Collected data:
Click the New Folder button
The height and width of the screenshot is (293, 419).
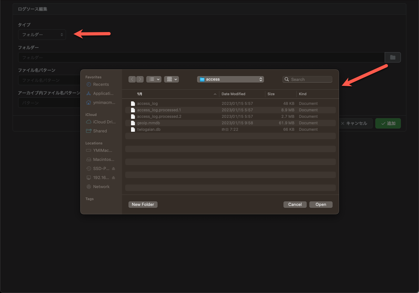143,205
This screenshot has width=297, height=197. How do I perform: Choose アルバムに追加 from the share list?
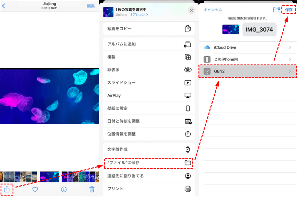click(x=149, y=44)
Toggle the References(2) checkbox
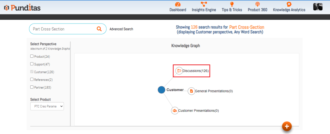330x134 pixels. pos(32,79)
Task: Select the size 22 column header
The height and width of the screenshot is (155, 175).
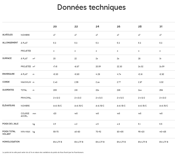Action: (76, 27)
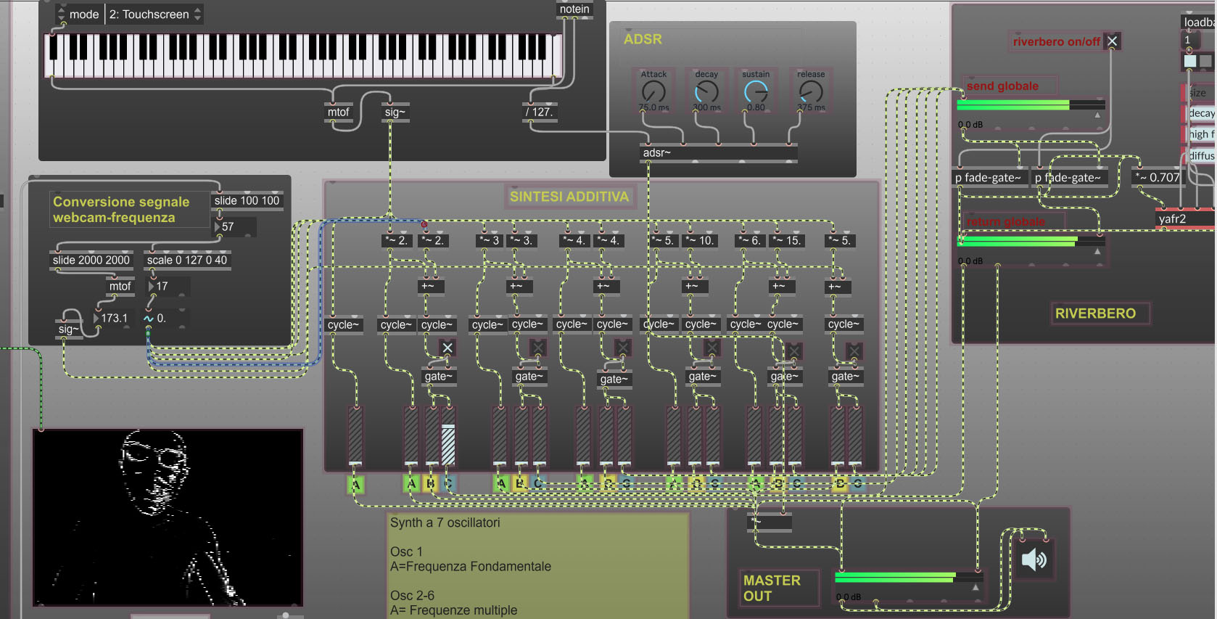The height and width of the screenshot is (619, 1217).
Task: Toggle the X box above last gate~
Action: coord(854,351)
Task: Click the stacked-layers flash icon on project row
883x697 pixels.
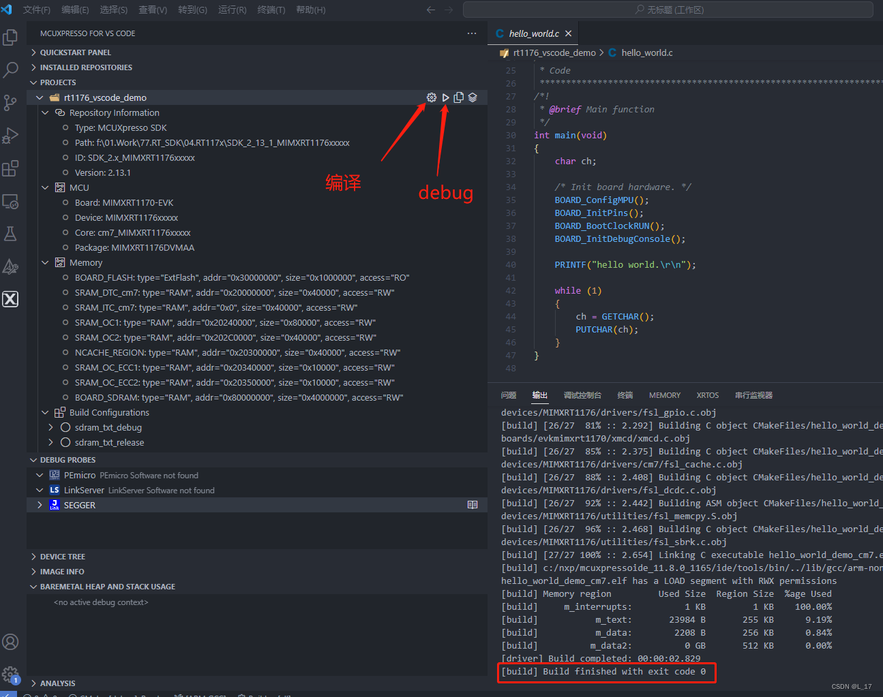Action: point(473,97)
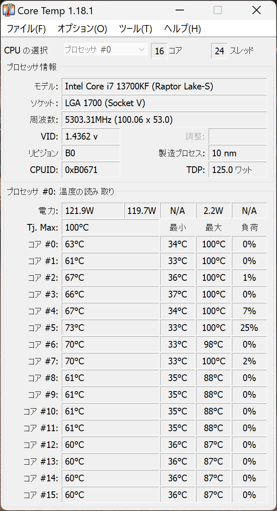Click the TDP value 125.0 ワット
This screenshot has height=511, width=277.
pyautogui.click(x=237, y=170)
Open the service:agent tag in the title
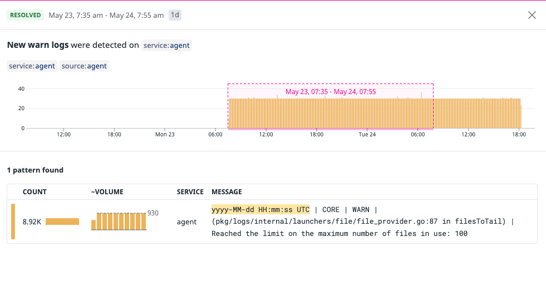Screen dimensions: 546x290 [x=166, y=45]
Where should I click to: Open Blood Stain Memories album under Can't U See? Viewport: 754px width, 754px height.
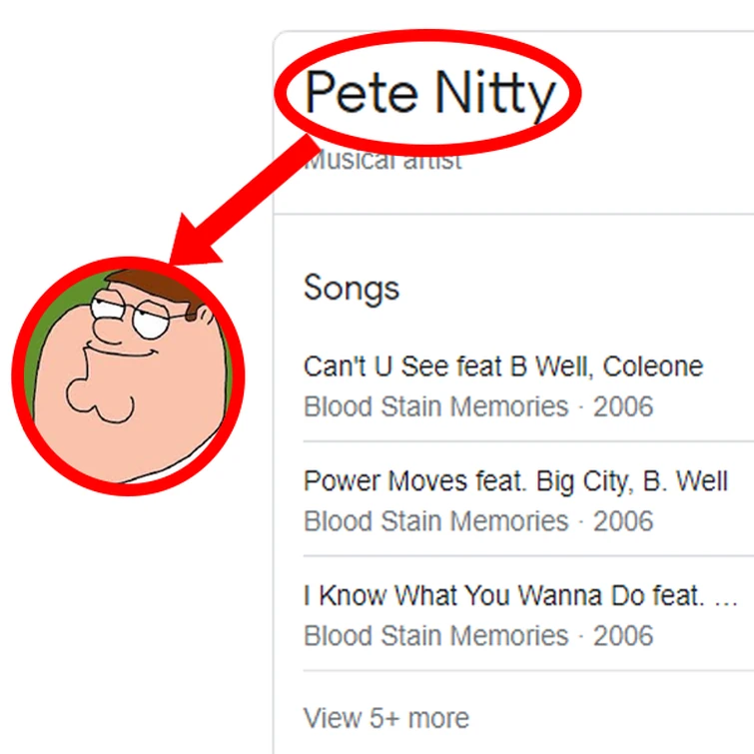435,406
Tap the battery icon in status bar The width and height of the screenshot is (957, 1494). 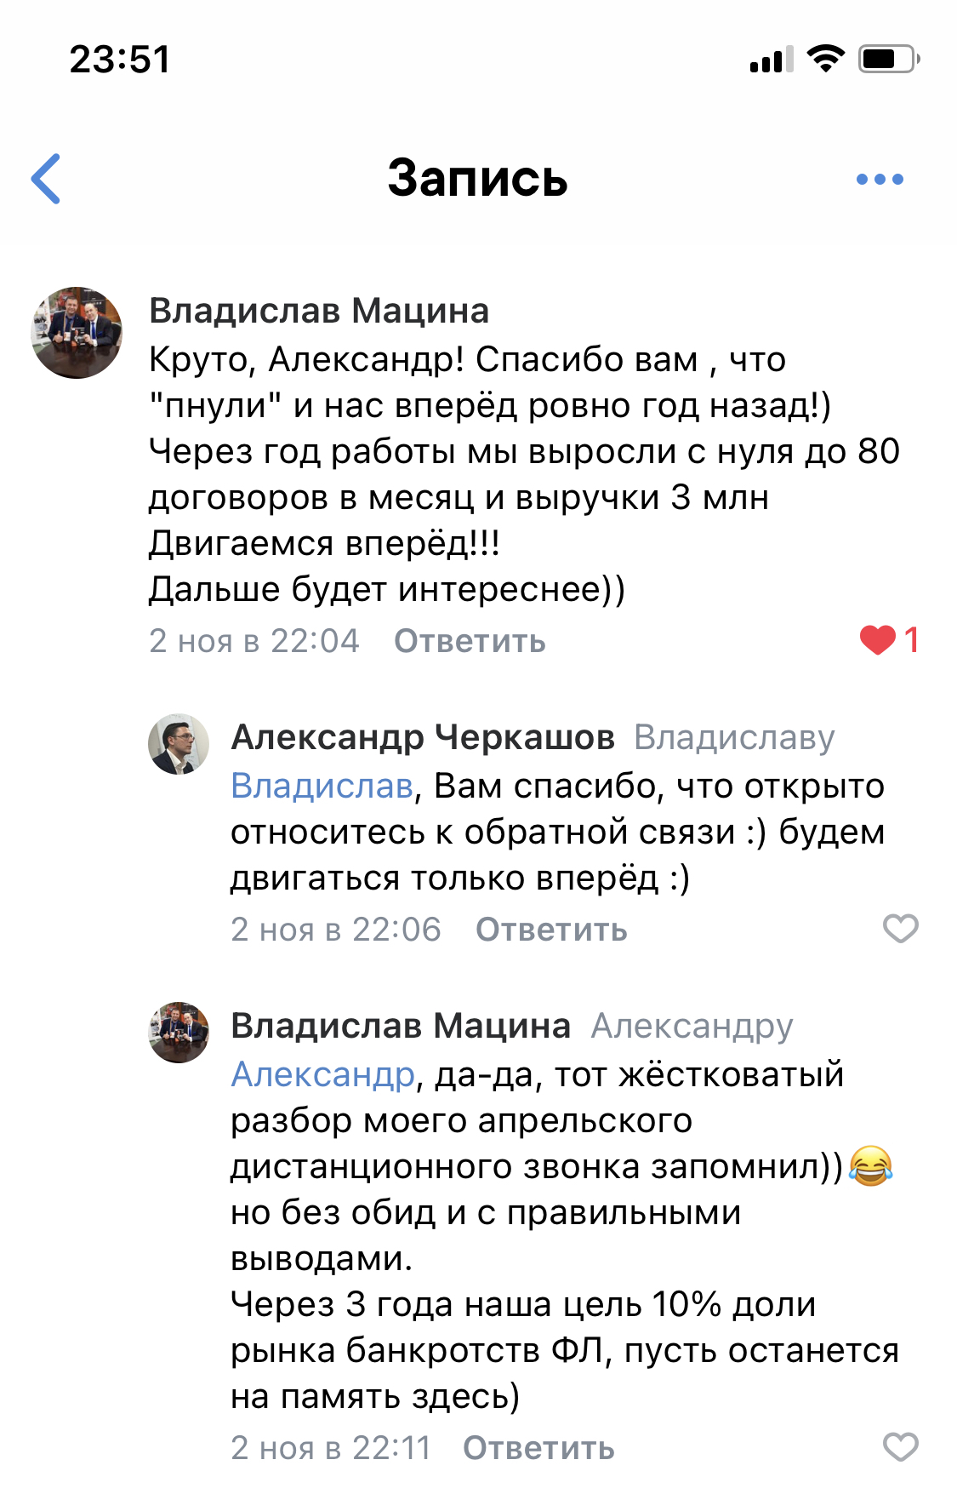[889, 59]
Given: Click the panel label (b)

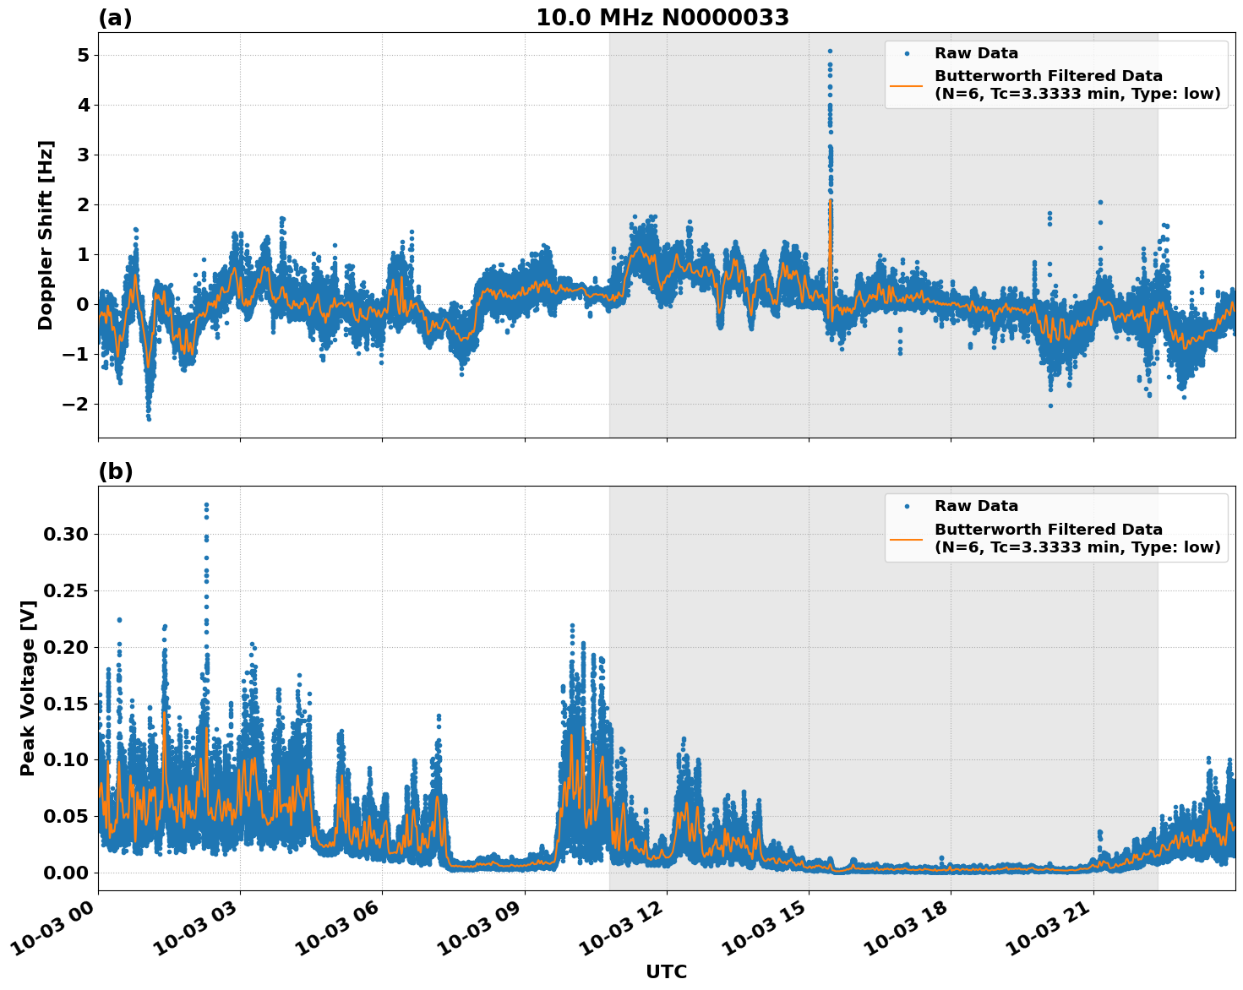Looking at the screenshot, I should (x=117, y=471).
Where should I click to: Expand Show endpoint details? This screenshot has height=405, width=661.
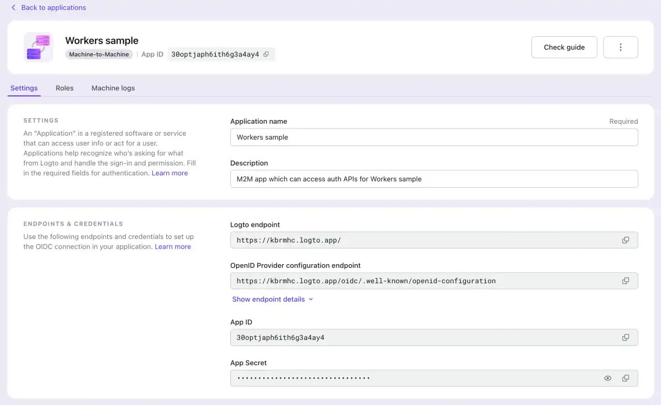pos(269,299)
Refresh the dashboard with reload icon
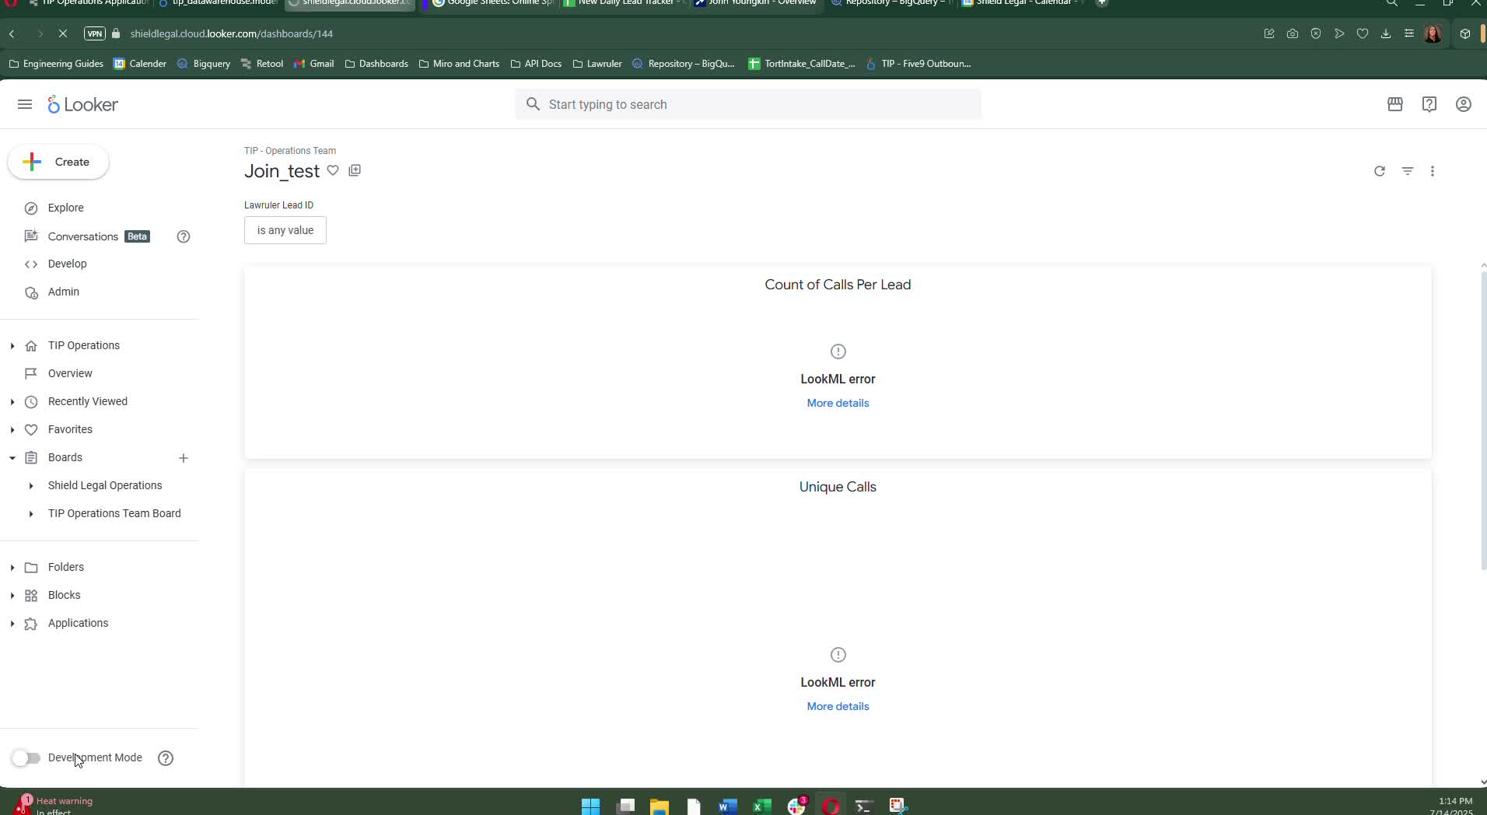This screenshot has width=1487, height=815. click(x=1379, y=171)
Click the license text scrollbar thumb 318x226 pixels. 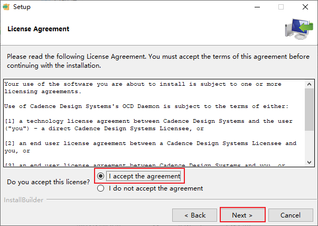309,110
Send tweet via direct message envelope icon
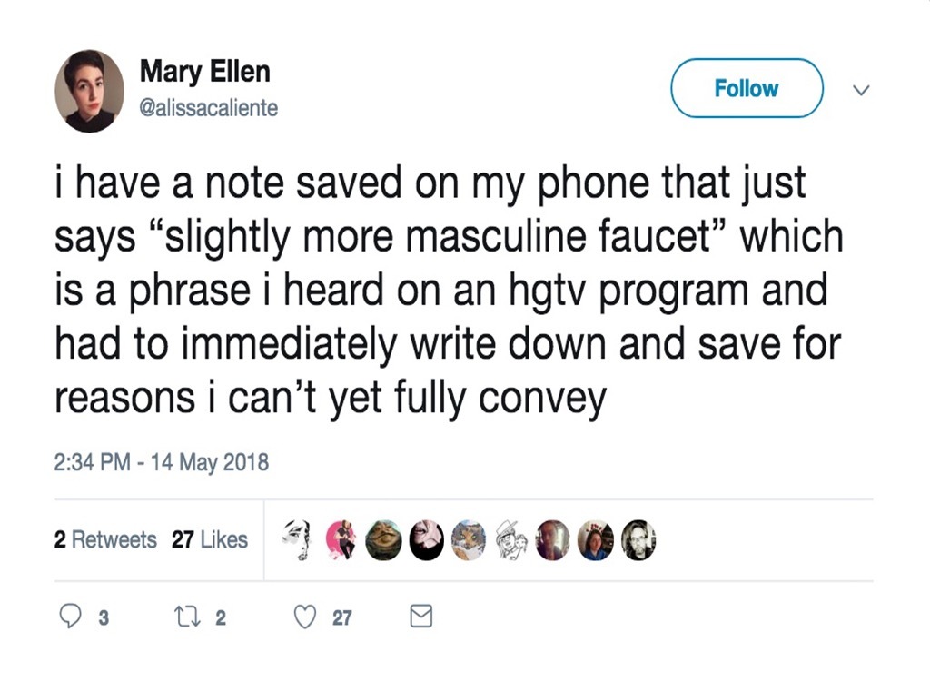 [420, 618]
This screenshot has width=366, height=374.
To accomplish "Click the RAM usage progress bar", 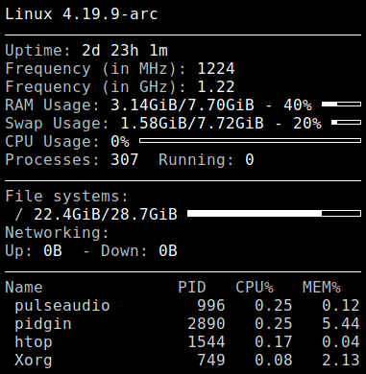I will 341,105.
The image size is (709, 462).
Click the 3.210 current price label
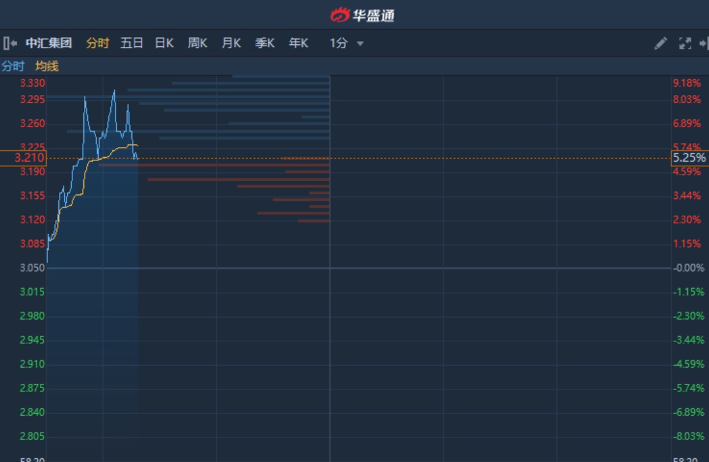(23, 158)
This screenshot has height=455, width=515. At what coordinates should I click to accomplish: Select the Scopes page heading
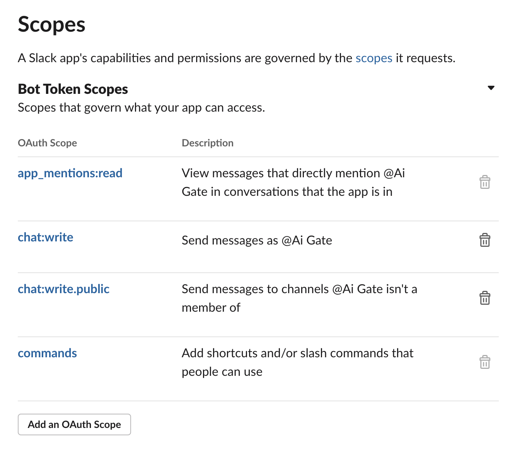51,25
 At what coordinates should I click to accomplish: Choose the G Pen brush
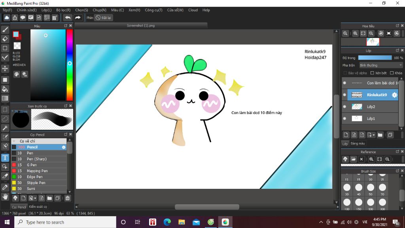[32, 165]
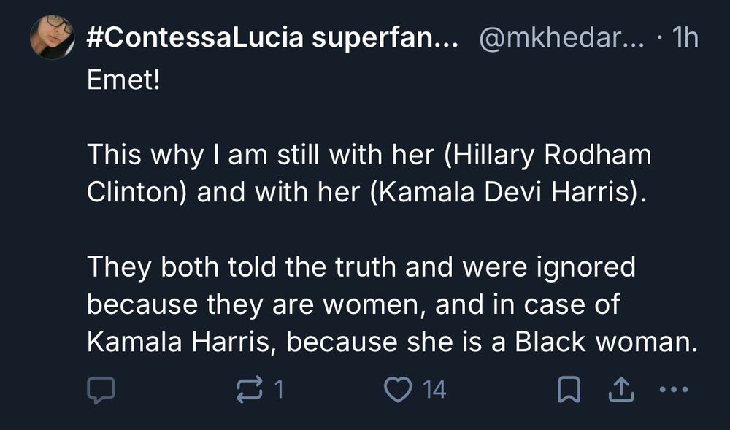
Task: Bookmark this post
Action: pyautogui.click(x=566, y=391)
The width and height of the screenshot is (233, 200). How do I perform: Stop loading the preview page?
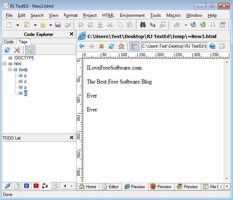coord(101,47)
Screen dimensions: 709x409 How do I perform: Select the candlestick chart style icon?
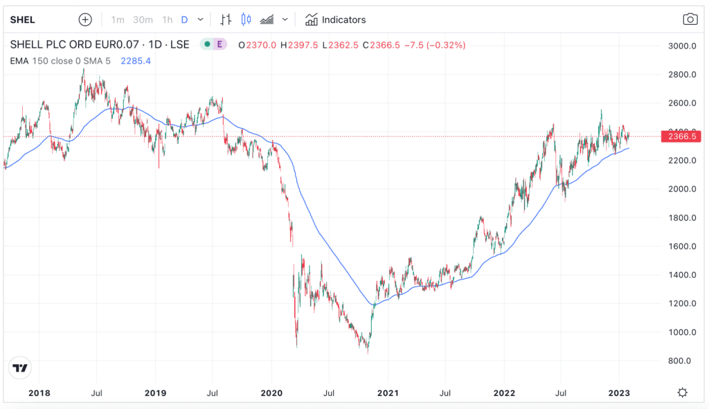pyautogui.click(x=246, y=19)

## EXERCISE INSTRUCTIONS
Please output exactly the lines of the data above, from its first line through the line with "Task: Select the size 22 column header", and nothing else; drop the pictures.

## REPLY TO THE EXERCISE
Click the New Folder button
The height and width of the screenshot is (293, 419).
143,205
This screenshot has width=297, height=197. How do I perform: Choose アルバムに追加 from the share list?
click(x=149, y=44)
Toggle the References(2) checkbox
330x134 pixels. pos(32,79)
Task: Select the size 22 column header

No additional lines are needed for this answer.